*What is needed*. Take the data below and extract the lines from the one with "Given: Open the search magnifier icon" to the one with "You are a computer-use agent. 1024x590", inclusive, exactly as written.

Records drawn from a dataset:
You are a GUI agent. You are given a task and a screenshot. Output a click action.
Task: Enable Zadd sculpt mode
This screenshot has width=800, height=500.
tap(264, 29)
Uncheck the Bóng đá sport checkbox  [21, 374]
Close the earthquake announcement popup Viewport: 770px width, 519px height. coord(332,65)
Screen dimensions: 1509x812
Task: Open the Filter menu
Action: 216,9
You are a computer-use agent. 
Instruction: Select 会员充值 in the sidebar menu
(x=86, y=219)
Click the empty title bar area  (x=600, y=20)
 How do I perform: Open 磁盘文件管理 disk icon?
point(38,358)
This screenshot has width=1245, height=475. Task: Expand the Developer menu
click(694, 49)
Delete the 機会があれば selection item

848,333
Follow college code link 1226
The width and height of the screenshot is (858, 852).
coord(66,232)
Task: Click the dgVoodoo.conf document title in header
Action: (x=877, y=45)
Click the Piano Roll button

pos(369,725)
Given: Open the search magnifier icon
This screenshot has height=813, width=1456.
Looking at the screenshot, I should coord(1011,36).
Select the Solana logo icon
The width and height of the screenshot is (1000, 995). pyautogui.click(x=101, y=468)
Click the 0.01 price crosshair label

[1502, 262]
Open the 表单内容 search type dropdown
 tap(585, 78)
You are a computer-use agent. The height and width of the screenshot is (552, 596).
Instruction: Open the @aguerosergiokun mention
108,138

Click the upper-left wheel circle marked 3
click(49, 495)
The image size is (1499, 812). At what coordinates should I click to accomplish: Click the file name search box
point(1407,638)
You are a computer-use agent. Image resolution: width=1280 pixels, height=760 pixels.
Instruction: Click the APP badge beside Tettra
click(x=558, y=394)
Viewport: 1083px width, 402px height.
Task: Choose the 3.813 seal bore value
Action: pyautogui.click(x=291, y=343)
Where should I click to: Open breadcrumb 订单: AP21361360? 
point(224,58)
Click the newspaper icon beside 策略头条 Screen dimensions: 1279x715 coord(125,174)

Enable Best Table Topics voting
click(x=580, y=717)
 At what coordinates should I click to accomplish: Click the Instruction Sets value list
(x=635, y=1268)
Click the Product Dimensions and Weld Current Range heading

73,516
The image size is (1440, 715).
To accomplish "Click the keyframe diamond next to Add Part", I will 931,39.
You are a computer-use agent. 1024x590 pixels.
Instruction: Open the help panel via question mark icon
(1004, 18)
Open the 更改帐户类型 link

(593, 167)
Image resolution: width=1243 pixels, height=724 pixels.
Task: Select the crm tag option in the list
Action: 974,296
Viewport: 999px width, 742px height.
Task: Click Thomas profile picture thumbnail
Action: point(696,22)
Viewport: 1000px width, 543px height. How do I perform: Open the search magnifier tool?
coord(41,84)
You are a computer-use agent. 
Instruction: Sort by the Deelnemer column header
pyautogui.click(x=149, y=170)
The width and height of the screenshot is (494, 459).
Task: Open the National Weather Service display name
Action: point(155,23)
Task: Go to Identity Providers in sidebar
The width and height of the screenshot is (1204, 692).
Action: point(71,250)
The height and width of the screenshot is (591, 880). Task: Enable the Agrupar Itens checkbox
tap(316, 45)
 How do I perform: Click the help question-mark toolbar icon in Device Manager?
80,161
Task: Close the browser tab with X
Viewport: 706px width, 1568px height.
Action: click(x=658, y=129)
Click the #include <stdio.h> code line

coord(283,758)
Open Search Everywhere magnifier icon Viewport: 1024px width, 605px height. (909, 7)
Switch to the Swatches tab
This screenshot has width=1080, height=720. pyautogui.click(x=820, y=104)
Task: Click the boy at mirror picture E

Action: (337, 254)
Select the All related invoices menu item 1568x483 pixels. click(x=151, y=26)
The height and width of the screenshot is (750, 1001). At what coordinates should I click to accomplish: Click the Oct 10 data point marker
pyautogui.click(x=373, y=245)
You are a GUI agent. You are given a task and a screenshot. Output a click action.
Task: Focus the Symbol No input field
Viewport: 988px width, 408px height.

*Response*.
Given: Open the search magnifier icon
This screenshot has height=813, width=1456.
Looking at the screenshot, I should coord(1011,36).
Select the Solana logo icon
The width and height of the screenshot is (1000, 995). pyautogui.click(x=101, y=468)
Click the 0.01 price crosshair label

[1502, 262]
Open the 表单内容 search type dropdown
 tap(585, 78)
You are a computer-use agent. The height and width of the screenshot is (552, 596).
Instruction: Open the @aguerosergiokun mention
108,138

Click the upper-left wheel circle marked 3
click(49, 495)
The image size is (1499, 812). At what coordinates should I click to accomplish: Click the file name search box
point(1407,638)
You are a computer-use agent. Image resolution: width=1280 pixels, height=760 pixels.
Instruction: Click the APP badge beside Tettra
click(x=558, y=394)
Viewport: 1083px width, 402px height.
Task: Choose the 3.813 seal bore value
Action: pyautogui.click(x=291, y=343)
Where should I click to: Open breadcrumb 订单: AP21361360? 
point(224,58)
Click the newspaper icon beside 策略头条 Screen dimensions: 1279x715 coord(125,174)

Enable Best Table Topics voting
click(x=580, y=717)
 At what coordinates should I click to accomplish: Click the Instruction Sets value list
(x=635, y=1268)
Click the Product Dimensions and Weld Current Range heading

73,516
The image size is (1440, 715).
To accomplish "Click the keyframe diamond next to Add Part", I will 931,39.
You are a computer-use agent. 1024x590 pixels.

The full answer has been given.